Dans l'extrait sur la négligence criminelle, quel critère la décision R. c. Sharp établit-elle pour cette infraction ?

─── Extrait du texte ───

Enfin, j’ai également examiné s’il existe des motifs de croire que les agents impliqués ont commis l’infraction de négligence criminelle causant des lésions corporelles en contravention de l’article 221 du Code criminel. L’article 219 du Code criminel prévoit ceci : « Est coupable de négligence criminelle quiconque soit en faisant quelque chose, soit en omettant de faire quelque chose qu’il est de son devoir d’accomplir, montre une insouciance déréglée ou téméraire à l’égard de la vie ou de la sécurité d’autrui ». La décision rendue par la Cour d’appel de l’Ontario dans R. c. Sharp (1984), 12 C.C.C. 3d) 428 (C.A. de l’Ont.), établit le critère relatif à la négligence criminelle comme nécessitant « un écart marqué et important par rapport à la norme de conduite qu’on attend d’une personne raisonnablement prudente dans les circonstances ». Il s’agit d’un critère élevé auquel ne satisfait pas la conduite des agents impliqués. Les AI n’ont pas fait preuve d’un écart marqué et important par rapport à la conduite qu’on attendrait d’un agent de police raisonnable en menottant le plaignant, qui résistait au moment de l’appréhension. Les AI n’ont pas non plus fait preuve d’une insouciance déréglée ou téméraire à l’égard de la sécurité du plaignant. En fait, la preuve fournit de solides indices que l’intention des agents était d’aider le plaignant en le ramenant à l’HDM. Une fois que le plaignant a accepté de coopérer et qu’il n’était plus une menace, ses menottes ont été enlevées et remises avec ses bras vers l’avant.

─── Données fournies ───

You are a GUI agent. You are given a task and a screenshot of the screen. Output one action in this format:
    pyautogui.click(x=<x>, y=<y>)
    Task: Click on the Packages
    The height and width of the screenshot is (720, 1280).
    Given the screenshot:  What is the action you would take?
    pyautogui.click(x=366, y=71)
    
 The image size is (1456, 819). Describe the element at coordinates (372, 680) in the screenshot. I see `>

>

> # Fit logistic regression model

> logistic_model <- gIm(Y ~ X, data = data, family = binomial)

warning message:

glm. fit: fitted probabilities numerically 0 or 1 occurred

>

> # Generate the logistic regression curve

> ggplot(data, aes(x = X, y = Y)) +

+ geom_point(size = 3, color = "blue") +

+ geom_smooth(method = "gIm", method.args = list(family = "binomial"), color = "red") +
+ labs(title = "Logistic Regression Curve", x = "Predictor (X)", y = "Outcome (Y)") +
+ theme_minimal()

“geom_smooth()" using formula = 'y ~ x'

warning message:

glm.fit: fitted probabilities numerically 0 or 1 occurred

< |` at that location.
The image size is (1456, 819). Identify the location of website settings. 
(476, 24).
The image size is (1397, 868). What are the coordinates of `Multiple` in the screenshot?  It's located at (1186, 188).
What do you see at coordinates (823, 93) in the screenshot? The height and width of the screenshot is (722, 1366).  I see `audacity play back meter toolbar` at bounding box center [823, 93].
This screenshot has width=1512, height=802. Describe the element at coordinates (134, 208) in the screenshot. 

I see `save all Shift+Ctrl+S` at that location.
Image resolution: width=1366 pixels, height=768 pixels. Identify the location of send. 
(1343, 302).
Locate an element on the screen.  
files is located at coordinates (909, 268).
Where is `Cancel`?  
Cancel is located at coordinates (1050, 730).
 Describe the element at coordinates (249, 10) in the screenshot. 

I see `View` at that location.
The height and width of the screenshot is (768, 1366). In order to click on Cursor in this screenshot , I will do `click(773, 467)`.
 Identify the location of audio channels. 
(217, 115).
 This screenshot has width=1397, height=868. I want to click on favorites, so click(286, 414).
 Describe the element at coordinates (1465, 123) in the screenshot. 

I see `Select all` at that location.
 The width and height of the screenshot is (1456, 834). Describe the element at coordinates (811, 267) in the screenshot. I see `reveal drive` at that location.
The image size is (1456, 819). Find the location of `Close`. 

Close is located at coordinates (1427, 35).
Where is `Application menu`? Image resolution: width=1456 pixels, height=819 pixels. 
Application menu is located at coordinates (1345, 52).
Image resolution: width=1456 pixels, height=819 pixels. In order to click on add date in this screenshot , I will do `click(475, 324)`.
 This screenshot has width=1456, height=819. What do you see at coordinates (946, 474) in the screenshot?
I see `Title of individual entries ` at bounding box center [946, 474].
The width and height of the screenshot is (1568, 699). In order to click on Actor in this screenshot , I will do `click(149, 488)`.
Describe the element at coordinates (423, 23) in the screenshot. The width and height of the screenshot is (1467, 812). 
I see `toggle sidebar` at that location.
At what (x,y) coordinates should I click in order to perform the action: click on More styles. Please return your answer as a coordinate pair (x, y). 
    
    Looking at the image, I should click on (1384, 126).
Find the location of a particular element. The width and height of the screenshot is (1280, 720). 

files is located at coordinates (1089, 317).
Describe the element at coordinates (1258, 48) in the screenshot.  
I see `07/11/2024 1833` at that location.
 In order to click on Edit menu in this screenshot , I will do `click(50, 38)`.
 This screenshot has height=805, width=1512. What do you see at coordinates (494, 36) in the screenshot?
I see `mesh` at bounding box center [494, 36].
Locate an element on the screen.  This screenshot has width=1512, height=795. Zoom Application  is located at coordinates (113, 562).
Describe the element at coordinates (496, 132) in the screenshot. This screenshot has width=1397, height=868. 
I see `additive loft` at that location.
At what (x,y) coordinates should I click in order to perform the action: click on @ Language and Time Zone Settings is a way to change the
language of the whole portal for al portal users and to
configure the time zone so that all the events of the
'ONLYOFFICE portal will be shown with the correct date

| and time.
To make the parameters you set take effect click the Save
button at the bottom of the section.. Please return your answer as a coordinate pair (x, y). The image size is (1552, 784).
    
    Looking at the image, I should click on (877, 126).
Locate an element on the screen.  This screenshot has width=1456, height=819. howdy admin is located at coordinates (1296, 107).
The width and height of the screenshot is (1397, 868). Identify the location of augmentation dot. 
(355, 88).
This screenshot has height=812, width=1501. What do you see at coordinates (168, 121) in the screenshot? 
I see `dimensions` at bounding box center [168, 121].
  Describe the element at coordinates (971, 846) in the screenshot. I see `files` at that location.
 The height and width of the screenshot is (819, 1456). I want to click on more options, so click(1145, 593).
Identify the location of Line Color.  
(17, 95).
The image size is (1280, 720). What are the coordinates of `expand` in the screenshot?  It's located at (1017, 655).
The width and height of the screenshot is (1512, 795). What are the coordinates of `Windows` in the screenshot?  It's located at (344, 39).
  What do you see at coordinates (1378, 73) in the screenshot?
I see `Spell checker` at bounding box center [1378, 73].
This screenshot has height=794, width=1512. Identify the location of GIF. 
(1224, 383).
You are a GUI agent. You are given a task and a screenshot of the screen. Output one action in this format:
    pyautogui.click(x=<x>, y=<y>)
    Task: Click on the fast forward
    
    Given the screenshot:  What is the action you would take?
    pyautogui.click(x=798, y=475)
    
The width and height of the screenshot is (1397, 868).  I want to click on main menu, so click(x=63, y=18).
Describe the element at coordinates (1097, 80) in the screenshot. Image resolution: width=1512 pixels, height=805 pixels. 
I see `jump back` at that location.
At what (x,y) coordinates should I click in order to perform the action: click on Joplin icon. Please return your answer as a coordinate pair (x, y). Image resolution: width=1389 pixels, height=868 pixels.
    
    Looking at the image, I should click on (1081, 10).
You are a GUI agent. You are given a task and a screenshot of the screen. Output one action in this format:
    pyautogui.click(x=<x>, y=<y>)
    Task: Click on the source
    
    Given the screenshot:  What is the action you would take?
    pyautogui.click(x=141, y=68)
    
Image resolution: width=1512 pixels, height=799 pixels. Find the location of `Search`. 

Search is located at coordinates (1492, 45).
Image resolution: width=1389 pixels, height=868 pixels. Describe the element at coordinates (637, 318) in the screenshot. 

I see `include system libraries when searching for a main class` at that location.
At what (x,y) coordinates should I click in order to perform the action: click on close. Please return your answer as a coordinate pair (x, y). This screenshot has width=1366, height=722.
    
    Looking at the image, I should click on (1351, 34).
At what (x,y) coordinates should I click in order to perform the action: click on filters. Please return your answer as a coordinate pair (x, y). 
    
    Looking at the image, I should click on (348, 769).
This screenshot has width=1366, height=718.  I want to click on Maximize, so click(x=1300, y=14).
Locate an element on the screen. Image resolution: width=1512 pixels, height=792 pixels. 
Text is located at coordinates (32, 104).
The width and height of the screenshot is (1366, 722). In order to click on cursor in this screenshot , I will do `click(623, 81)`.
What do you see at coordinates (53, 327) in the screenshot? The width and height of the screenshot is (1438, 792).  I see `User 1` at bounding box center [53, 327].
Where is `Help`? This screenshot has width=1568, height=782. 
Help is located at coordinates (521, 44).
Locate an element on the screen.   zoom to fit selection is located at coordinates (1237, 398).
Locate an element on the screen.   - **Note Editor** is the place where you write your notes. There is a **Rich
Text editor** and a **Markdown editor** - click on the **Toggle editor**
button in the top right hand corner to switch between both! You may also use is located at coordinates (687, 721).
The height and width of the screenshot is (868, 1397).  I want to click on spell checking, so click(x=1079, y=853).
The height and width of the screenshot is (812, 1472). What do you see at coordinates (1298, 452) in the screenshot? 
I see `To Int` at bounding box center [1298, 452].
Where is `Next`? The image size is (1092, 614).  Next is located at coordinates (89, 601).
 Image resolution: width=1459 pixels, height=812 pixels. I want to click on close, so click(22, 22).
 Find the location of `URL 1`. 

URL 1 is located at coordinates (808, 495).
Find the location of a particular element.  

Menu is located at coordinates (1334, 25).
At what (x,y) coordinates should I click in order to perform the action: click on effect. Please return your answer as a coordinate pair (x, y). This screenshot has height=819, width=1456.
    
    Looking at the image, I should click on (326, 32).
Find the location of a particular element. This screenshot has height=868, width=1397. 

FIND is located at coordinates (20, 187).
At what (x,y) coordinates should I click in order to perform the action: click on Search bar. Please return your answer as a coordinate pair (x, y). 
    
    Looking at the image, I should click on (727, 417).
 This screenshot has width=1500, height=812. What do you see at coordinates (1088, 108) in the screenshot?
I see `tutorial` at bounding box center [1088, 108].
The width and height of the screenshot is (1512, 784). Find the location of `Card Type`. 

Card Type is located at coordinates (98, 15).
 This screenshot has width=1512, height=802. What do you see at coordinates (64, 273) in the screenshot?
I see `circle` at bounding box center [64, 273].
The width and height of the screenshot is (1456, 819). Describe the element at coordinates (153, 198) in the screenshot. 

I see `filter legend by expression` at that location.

───

Corrigé: Un écart marqué et important par rapport à la norme de conduite qu'on attend d'une personne raisonnablement prudente dans les circonstances.